> _Work to complete_
Your task is to retype, exactly and without pictures, the line holding "Viewport: 817px width, 705px height." and each line that follows it to the end of the entries.

(Pixel coordinate grounding data)
================
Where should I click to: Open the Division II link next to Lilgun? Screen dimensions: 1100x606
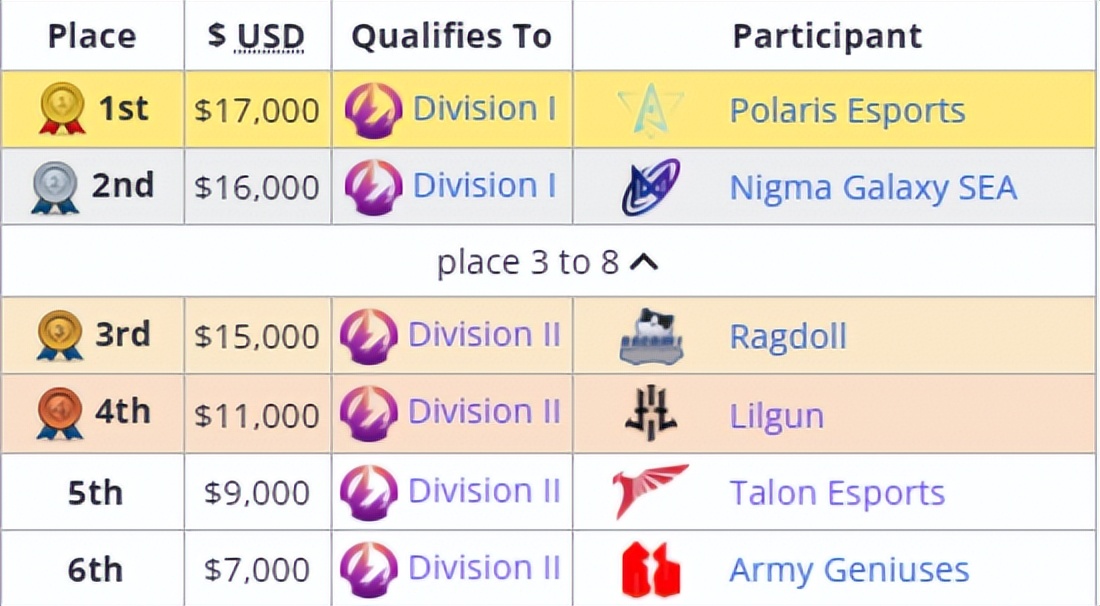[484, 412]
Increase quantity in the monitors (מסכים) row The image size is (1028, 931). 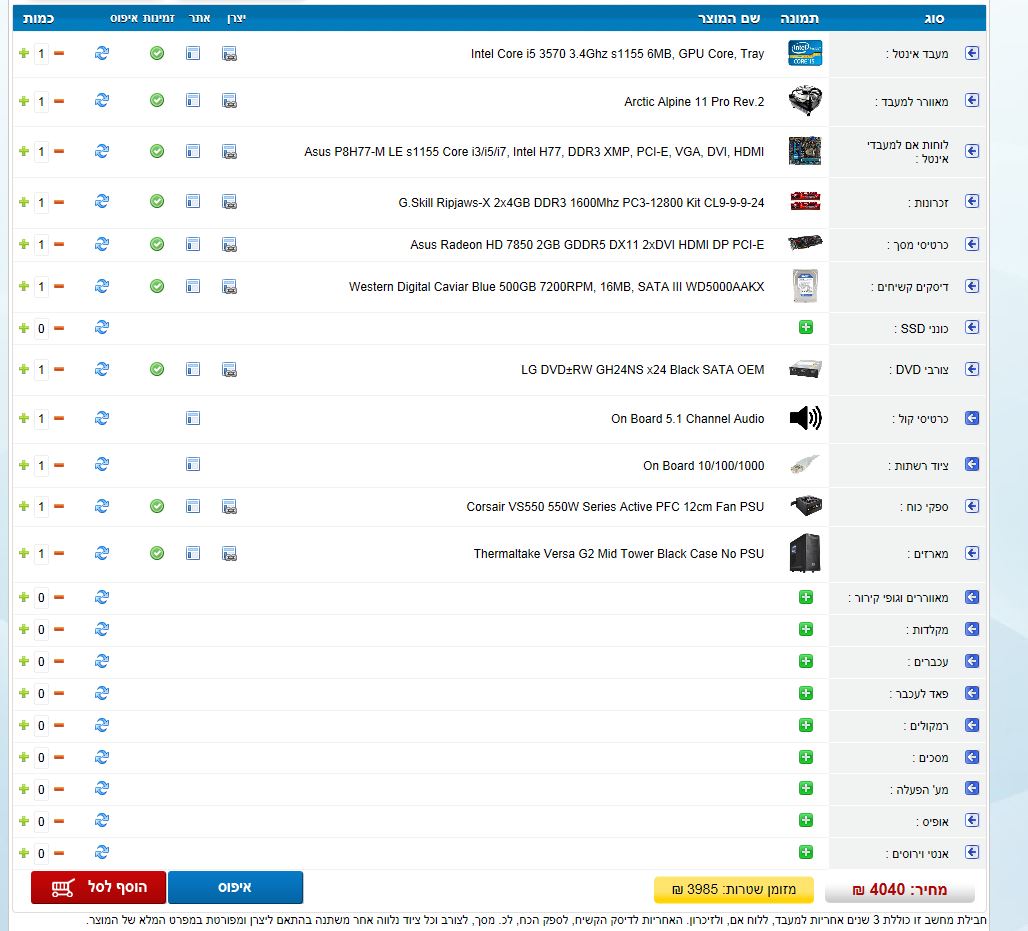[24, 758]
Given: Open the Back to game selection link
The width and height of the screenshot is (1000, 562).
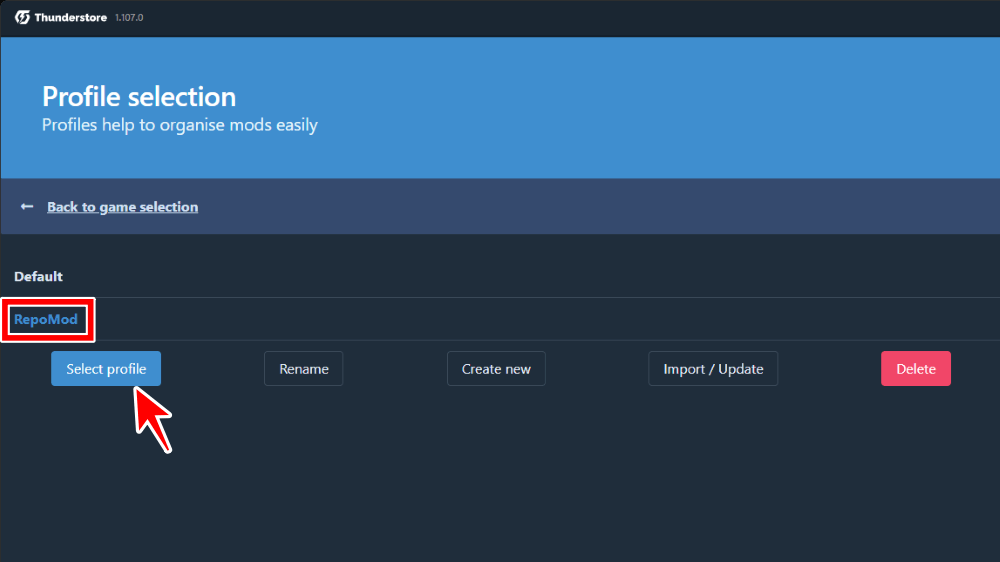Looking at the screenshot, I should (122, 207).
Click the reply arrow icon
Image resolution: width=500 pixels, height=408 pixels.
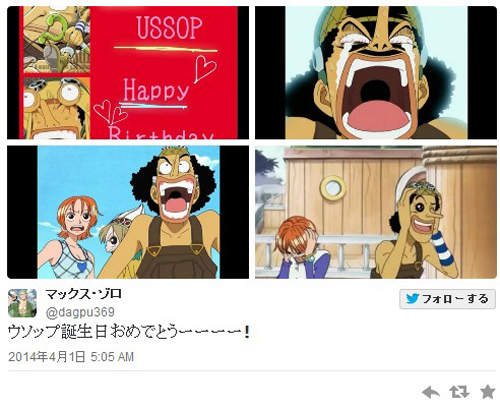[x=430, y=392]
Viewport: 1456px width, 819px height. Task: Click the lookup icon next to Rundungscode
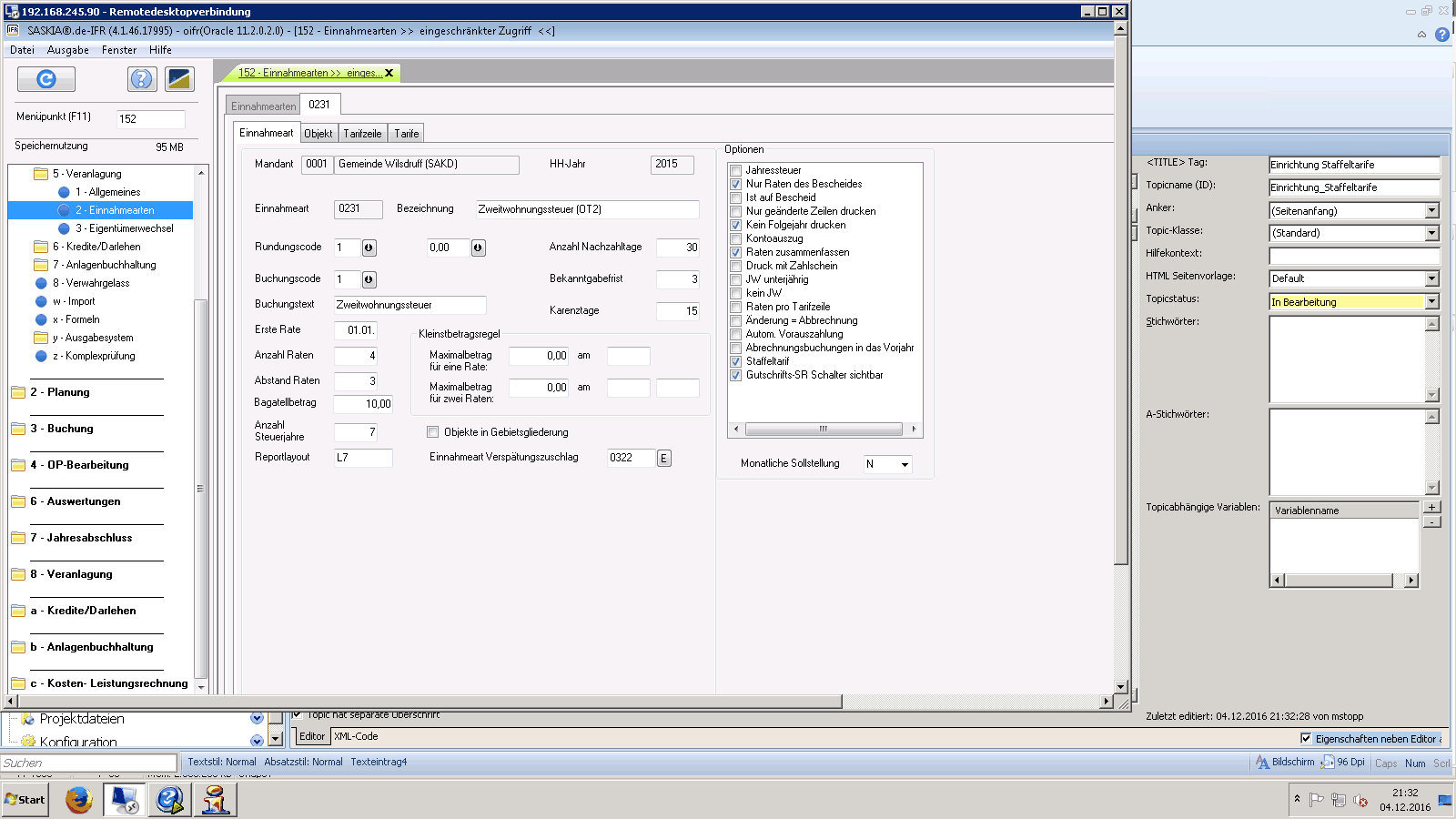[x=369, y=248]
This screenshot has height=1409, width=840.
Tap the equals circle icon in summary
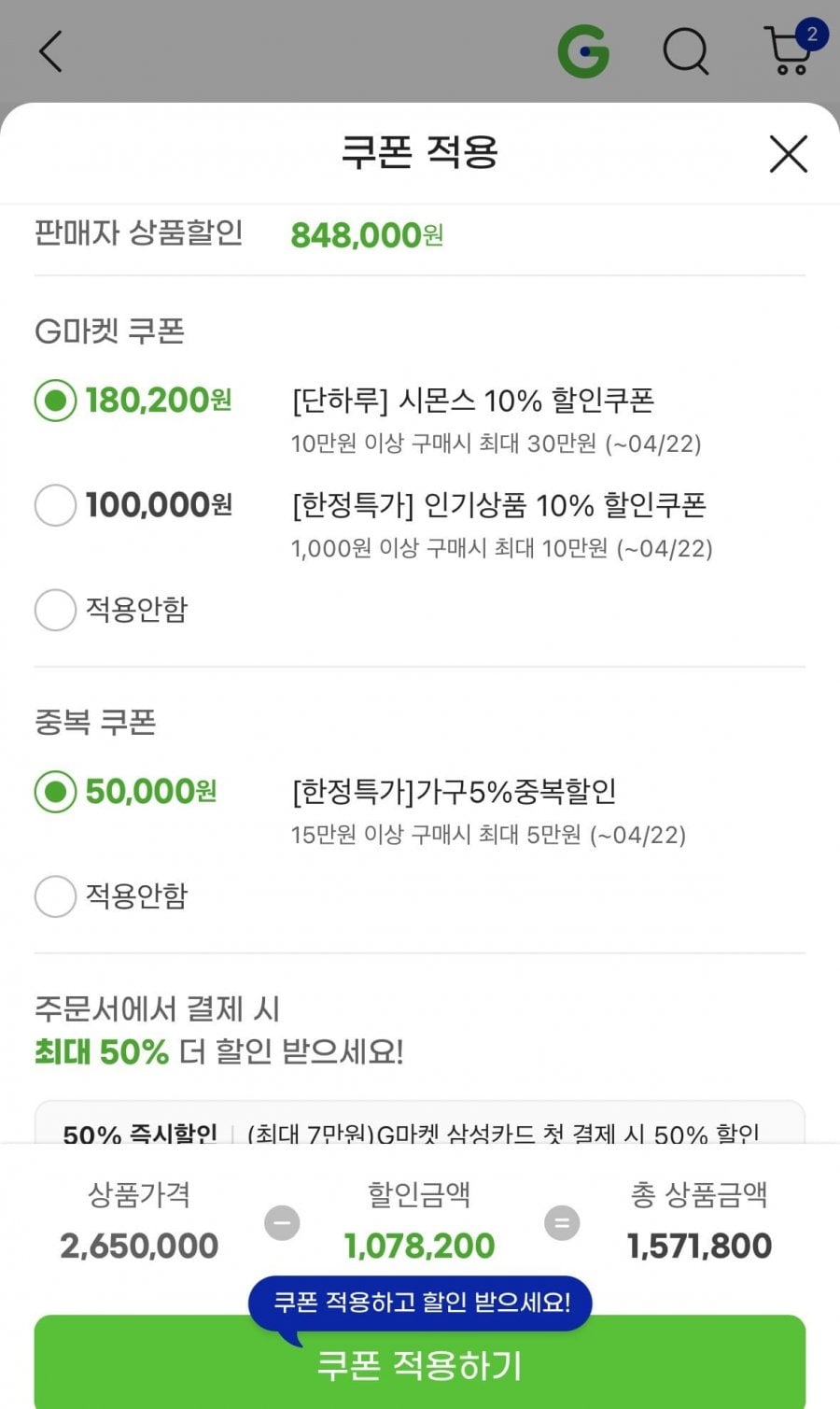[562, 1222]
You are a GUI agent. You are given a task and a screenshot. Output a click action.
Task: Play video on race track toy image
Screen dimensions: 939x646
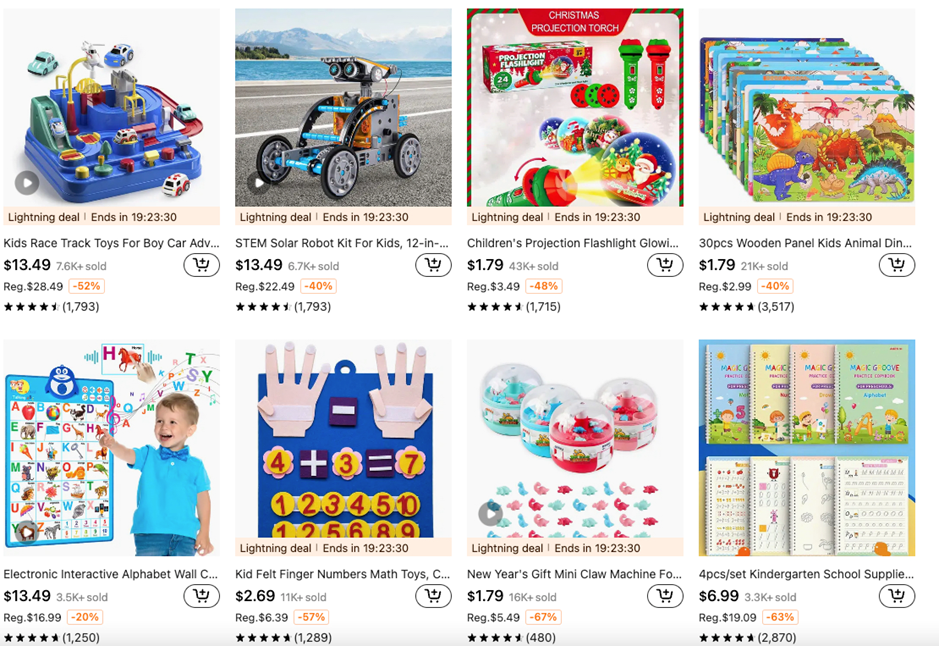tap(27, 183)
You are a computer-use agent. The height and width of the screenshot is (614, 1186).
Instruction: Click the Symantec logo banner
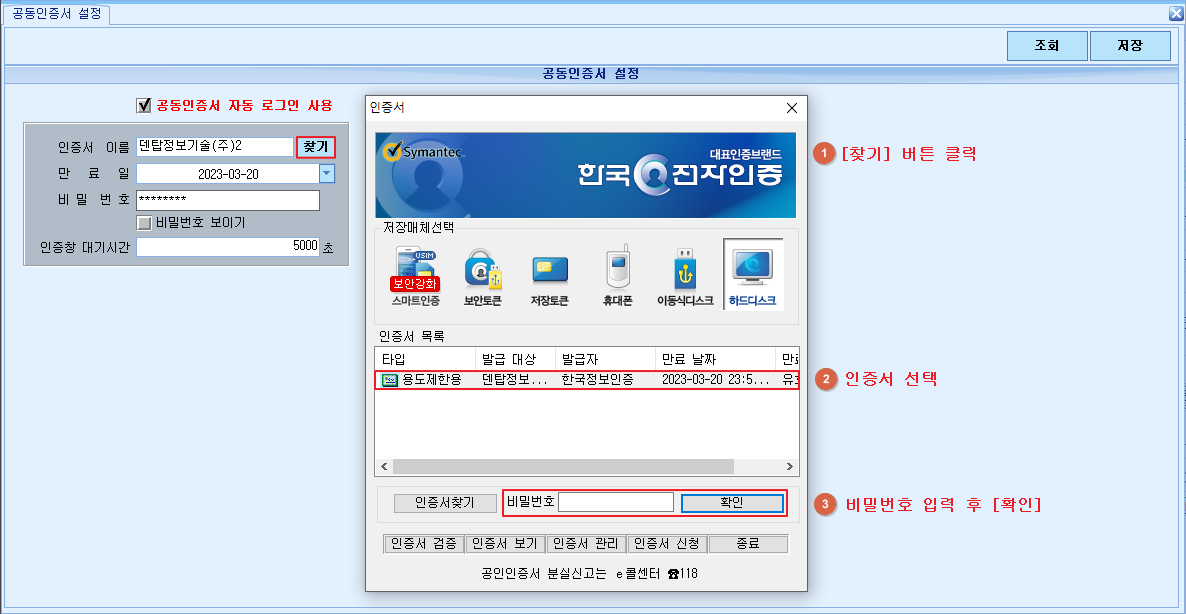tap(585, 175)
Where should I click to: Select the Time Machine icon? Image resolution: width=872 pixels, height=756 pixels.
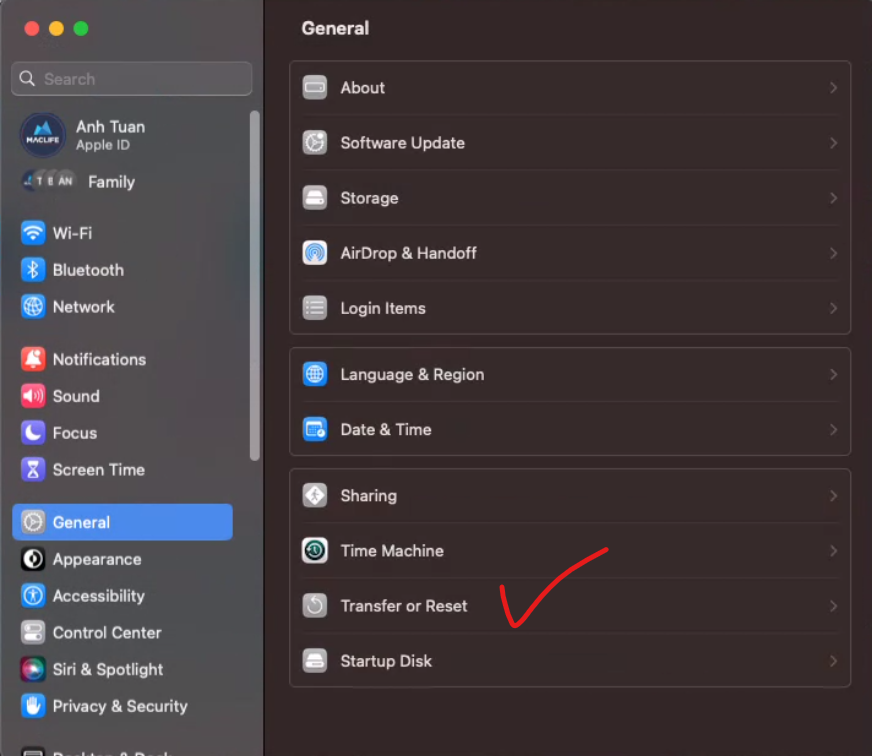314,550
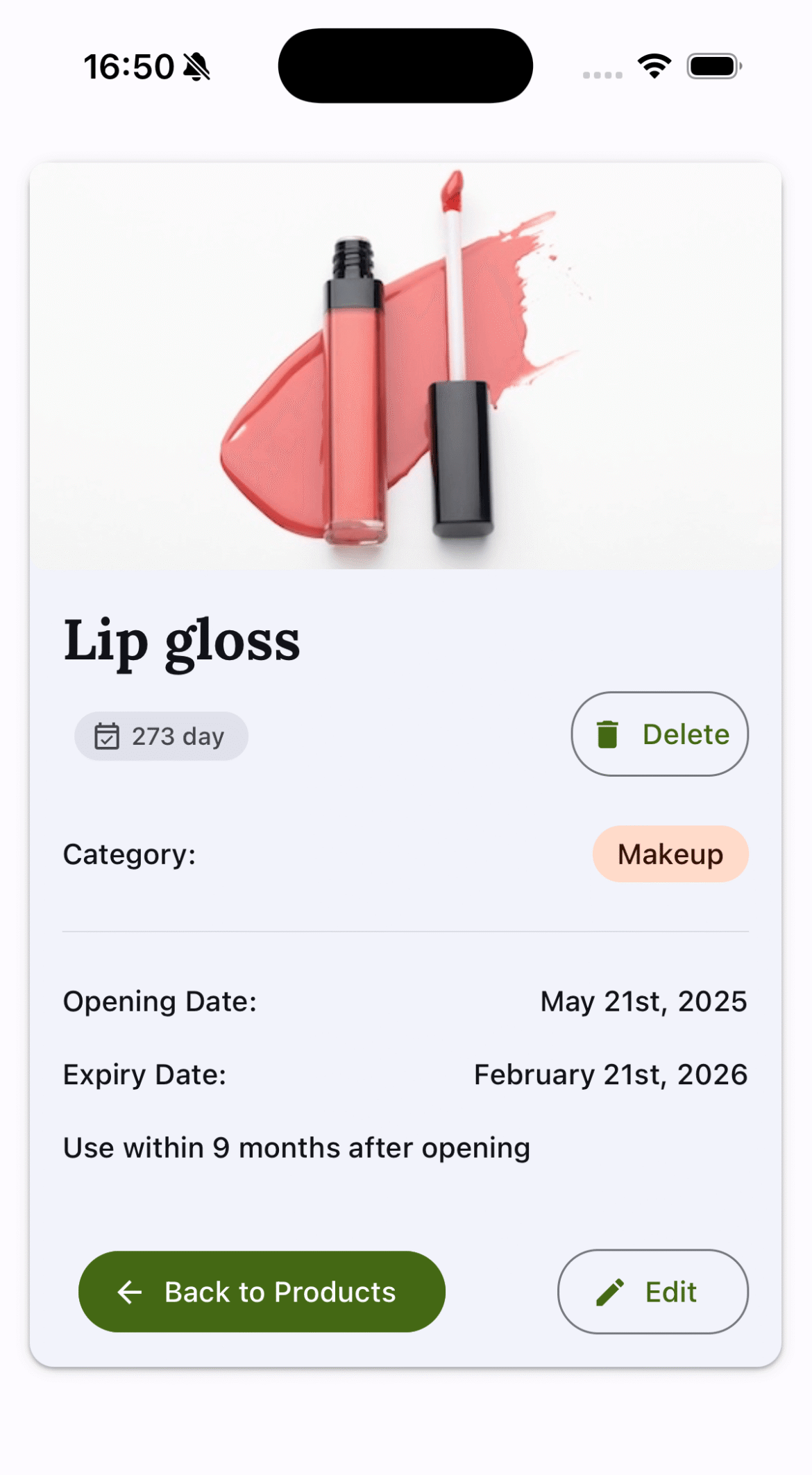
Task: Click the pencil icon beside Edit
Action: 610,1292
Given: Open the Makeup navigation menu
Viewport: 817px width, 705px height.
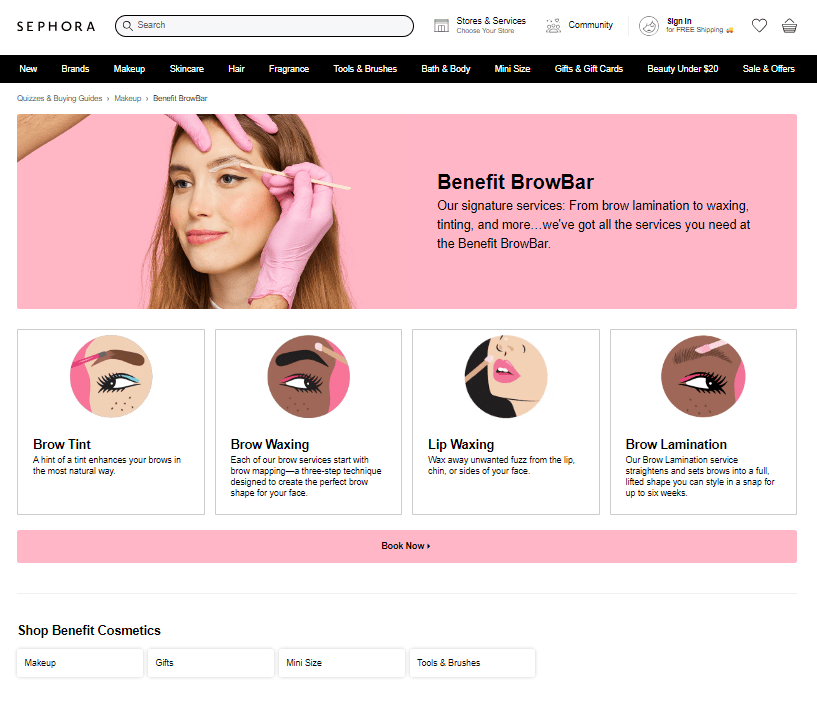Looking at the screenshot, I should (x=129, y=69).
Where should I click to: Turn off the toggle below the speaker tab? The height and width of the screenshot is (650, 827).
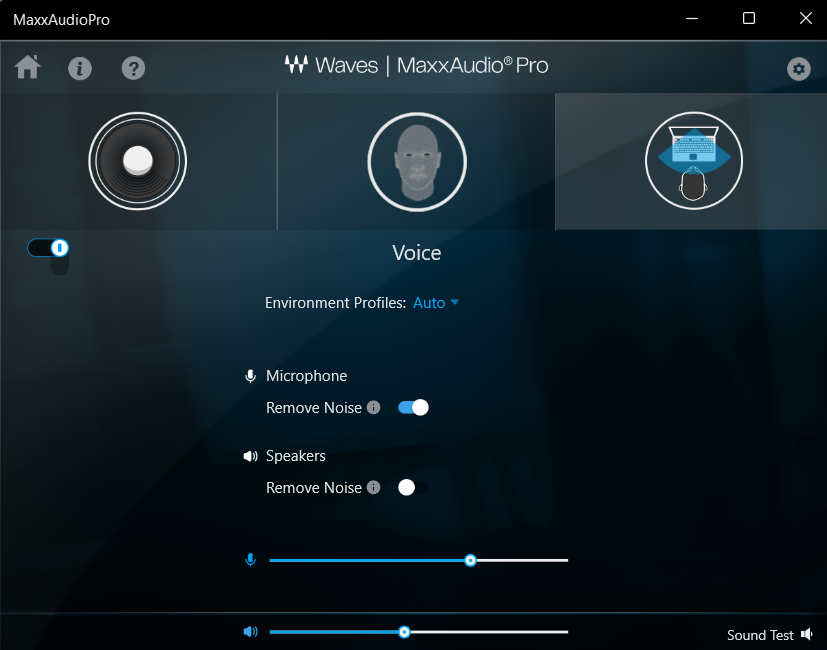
================
> _Your solution_
Viewport: 817px width, 705px height.
Looking at the screenshot, I should (x=129, y=69).
Where should I click to: Turn off the toggle below the speaker tab? The height and width of the screenshot is (650, 827).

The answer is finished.